*THE PROBLEM*: From the line that contains "Screen dimensions: 1372x892" to the end of the entries, write out every line exactly, including both ends, and nothing more.

*DATA PROVIDED*:
Content starts

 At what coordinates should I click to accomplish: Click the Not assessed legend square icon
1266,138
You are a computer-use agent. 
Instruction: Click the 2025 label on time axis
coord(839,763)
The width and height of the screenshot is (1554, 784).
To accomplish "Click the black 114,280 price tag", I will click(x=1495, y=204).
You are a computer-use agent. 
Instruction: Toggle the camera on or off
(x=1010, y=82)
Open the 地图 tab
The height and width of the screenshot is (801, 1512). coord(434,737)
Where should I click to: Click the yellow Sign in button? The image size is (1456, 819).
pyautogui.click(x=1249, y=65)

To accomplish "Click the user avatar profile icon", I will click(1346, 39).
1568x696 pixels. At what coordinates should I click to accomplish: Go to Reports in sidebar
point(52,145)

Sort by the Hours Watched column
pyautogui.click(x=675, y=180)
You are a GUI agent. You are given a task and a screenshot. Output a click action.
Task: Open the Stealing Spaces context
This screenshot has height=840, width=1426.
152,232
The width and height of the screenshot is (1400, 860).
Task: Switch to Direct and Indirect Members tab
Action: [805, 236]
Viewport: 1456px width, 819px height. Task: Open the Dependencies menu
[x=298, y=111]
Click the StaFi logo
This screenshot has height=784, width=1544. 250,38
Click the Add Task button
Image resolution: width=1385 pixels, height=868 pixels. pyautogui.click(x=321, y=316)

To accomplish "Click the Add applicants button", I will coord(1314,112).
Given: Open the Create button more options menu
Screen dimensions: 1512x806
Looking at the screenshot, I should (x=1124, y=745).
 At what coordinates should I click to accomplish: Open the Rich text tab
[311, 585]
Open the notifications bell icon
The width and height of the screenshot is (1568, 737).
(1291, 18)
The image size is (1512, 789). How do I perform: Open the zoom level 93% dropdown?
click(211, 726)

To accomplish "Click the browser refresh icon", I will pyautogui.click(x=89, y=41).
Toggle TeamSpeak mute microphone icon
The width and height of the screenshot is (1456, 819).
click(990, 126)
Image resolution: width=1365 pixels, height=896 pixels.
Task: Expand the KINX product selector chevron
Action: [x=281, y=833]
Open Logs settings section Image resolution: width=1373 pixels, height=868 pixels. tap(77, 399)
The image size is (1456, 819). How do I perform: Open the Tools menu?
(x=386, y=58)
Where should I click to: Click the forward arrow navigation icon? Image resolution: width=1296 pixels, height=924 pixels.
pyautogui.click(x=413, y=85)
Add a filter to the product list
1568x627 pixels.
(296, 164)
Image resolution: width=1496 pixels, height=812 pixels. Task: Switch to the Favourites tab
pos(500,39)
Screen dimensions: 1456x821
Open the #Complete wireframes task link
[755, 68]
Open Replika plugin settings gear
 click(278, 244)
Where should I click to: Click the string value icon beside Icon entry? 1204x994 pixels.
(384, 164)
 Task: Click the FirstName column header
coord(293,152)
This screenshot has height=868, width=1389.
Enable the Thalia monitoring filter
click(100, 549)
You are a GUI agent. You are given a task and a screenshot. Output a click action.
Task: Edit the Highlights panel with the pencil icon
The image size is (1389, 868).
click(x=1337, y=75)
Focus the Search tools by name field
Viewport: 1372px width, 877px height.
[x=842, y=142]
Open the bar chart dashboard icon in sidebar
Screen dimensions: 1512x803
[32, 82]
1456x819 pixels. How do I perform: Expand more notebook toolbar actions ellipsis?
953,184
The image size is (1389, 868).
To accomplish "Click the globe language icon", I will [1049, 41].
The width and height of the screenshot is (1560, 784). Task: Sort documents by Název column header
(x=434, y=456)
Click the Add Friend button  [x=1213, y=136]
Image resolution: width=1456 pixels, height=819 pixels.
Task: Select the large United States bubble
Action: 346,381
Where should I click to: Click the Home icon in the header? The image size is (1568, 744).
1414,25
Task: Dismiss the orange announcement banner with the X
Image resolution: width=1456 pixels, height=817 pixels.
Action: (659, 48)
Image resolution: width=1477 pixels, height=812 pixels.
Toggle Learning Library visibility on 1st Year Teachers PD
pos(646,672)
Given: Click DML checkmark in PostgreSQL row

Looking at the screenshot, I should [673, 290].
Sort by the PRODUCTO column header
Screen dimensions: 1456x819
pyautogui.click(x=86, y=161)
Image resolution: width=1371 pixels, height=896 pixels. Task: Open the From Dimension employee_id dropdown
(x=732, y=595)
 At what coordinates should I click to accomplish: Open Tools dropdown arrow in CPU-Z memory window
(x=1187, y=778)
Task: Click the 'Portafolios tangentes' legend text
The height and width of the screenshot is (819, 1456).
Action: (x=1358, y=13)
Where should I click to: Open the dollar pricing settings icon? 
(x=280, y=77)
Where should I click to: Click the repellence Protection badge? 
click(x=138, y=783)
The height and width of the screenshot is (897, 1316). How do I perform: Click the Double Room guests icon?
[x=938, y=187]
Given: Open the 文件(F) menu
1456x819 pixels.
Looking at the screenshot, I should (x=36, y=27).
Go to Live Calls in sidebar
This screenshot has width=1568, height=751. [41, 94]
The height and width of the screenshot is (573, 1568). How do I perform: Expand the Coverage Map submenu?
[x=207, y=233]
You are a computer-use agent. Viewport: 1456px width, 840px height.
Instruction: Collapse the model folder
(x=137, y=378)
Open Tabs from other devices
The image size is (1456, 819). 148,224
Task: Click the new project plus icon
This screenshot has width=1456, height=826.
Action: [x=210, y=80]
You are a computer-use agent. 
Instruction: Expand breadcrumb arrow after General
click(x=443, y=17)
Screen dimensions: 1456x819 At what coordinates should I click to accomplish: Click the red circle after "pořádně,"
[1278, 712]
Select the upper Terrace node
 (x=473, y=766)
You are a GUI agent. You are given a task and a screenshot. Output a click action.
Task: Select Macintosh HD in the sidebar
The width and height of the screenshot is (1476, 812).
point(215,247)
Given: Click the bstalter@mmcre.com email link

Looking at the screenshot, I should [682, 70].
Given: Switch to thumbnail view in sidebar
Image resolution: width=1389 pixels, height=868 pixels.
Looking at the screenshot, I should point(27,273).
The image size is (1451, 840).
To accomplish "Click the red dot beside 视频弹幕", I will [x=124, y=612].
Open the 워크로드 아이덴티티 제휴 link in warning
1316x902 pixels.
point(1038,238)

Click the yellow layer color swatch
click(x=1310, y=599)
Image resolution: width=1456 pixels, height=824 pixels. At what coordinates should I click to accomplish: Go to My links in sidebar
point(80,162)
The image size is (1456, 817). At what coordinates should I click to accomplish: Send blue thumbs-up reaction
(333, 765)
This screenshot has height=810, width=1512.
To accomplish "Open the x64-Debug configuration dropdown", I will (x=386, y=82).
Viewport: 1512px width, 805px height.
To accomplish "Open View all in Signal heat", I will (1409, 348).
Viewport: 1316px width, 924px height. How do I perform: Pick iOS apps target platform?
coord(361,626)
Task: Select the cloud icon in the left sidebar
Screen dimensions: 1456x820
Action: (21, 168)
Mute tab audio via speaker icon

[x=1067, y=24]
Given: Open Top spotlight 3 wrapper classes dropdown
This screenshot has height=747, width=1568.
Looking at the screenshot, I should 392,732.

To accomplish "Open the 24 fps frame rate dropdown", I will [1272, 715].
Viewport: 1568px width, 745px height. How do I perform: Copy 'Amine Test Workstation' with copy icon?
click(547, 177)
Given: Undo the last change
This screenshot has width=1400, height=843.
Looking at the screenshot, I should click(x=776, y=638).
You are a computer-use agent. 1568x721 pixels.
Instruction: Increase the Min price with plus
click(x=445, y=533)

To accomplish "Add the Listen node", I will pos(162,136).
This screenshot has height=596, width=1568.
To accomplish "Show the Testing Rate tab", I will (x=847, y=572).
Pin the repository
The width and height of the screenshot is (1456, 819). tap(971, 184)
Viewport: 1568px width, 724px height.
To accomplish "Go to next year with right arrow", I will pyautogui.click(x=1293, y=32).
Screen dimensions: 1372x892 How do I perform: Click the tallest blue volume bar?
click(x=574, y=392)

Content ends

*SOLVED EXERCISE*:
Screen dimensions: 1372x892 How do I perform: Click the tallest blue volume bar?
click(x=574, y=392)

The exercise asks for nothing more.